**PROBLEM DETAILS:** In the records below, find the line containing "You are a computer-use agent. This"; give it again exactly, along with every line that follows, and nothing else.

Stored data entries:

_____

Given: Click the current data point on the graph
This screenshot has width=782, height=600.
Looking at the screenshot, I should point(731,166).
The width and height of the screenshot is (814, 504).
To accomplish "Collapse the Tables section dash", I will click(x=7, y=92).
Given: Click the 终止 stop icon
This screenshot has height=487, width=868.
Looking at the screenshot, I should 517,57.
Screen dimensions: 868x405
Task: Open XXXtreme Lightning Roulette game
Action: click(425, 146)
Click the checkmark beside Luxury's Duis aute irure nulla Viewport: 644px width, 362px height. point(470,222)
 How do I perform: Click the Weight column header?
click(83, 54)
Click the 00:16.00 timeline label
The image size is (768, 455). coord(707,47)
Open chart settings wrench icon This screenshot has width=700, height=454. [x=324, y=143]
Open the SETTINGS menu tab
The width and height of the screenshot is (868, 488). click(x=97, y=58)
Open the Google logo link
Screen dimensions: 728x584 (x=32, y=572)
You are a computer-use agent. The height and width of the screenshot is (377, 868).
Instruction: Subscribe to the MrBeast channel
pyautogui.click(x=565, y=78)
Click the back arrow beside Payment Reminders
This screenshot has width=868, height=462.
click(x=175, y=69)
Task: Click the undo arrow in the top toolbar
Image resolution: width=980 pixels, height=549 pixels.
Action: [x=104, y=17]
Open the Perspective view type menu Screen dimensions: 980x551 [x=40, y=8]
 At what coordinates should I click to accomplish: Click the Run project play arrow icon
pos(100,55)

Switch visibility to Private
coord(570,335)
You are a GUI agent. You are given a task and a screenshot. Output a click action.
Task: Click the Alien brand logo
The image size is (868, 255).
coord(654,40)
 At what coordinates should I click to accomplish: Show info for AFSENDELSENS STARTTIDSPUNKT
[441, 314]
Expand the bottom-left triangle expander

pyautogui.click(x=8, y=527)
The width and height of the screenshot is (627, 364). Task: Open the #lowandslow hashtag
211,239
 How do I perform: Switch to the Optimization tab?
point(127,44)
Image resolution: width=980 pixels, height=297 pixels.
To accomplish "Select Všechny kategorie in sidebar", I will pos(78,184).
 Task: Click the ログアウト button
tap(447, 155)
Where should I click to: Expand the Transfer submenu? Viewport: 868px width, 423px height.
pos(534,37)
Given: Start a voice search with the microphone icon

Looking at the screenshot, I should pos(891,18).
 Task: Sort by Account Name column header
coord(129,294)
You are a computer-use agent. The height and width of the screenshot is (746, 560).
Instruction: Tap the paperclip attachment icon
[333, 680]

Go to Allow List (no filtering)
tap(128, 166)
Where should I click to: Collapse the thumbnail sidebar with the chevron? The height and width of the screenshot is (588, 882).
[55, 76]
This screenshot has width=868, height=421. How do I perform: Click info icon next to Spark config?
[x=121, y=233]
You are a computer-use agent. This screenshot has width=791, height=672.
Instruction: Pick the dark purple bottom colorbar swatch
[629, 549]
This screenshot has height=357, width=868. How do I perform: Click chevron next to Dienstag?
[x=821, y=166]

_____

**FINISHED EXERCISE:**
You are a computer-use agent. This screenshot has width=791, height=672.
Instruction: Pick the dark purple bottom colorbar swatch
[629, 549]
This screenshot has height=357, width=868. How do I perform: Click chevron next to Dienstag?
[x=821, y=166]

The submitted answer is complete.